I didn't write this blog in order to push my beliefs on to whoever reads it, I wrote this because I was so inspired by the confusion and pain that I felt after the argument that my boyfriend and I had, that I needed to write it all out. Because in all the reals that I grew up a "christian" I never felt the passion for my beliefs like I did tonight. I laid in bed and cried because I couldn't understand how people could discriminate against a true love, whether it be between two men, two women or a man and a women. It reminds me of when people don't believe in mixed race couples or when calling people "niggers" was acceptable. Lately I have been more conscious and disappointed in myself when I used the word gay or faggot in general conversation, as a describing word that's so easy to use.
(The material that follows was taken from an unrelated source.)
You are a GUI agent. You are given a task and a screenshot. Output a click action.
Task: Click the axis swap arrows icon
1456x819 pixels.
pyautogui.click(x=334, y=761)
Just like "nigger" used to be. I really hope that the war on love is beat like the war on black oppression was for the majority. Not everyone will be won over.
Again these are just my beliefs that I needed to let out of my head before I could fall asleep, otherwise I would have been writing this post over and over in my head. And the sad part is, every time I write a post, I like to leave the link on facebook for people to read, but because of the hatred in the world I fear posting it. Not because I am not proud of my beliefs, but because I feel that they in ways could cause trouble for me with other people in my community. I'm not saying that anyone's beliefs are wrong, I just choose not to share them, I live by my own belief. God surrounds me and fills me, he is my light and my almighty God, but I don't believe him to be a set religion. I do not know other religions, I was not educated in them, there are no places to do that where I live, other than the internet. But I don't NEED to educate myself to know that I believe in the God that I described above.
I apologize for any discomfort that I have caused any reader, that was not my intention and I don't feel that my beliefs should cause you any harm. I do not believe that if you believe something totally different than me, that your beliefs are wrong, because I have no power to judge that or determine that. I just have faith in my God and you should too, whether it is the God I described above, the christian God, or your own version of him. In the end He gets to judge us and that is the only time we will ever full understand him.